Joking about ‘waddling’ while you are pregnant is like a rite of passage for every mother-to-be, but scientists now says that pregnant ‘waddling’ is actually biologically accurate.
So why do we waddle? The answer, as with most things to do with pregnancy, lies with hormones. While in the first trimester, hormones make your joints loosen in order to allow otherwise tight muscles to stretch to accommodate your little bundle of joy.
“Joint laxities make the lower part of the spine looser and more unstable,” says Myra Wick, MD. This includes muscles used for walking like those that support the spine – your muscles accommodate that by allowing muscles to shift unlike they usually would. “That can cause muscle strain and make you waddle,” she continues.
You can also blame your baby on making you waddle.

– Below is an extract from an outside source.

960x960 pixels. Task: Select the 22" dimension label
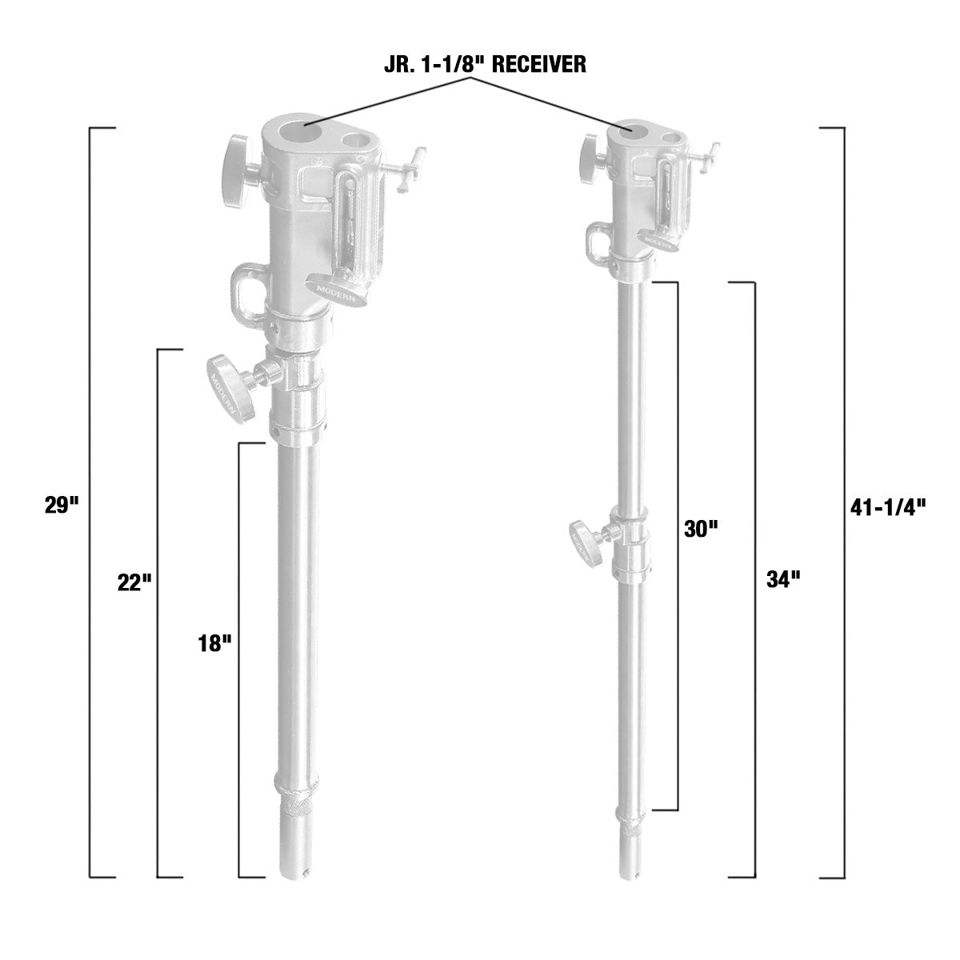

As your baby grows, your baby’s weight changes the centre of gravity inside your body, shifting it so much that the mother must accommodate, mostly through that unique waddling we all know so well.
In a study conducted by Hiroshima University’s Professor Koichi Shinkoda in Japan, his team used 3D motion capture technology, the same as the technology used to bring the film Avatar to life, to record and analyse pregnant women’s movements. They used the information captured to create a virtual model of the average pregnant woman and how babies are carried.
Why study waddling? Yasuyo Sunaga, a member of the research team, says “we want to find the ideal way for new mothers to carry their baby” in the hope that they can apply what they find to problem-solve the concerns of a pregnant mother’s day-to-day life.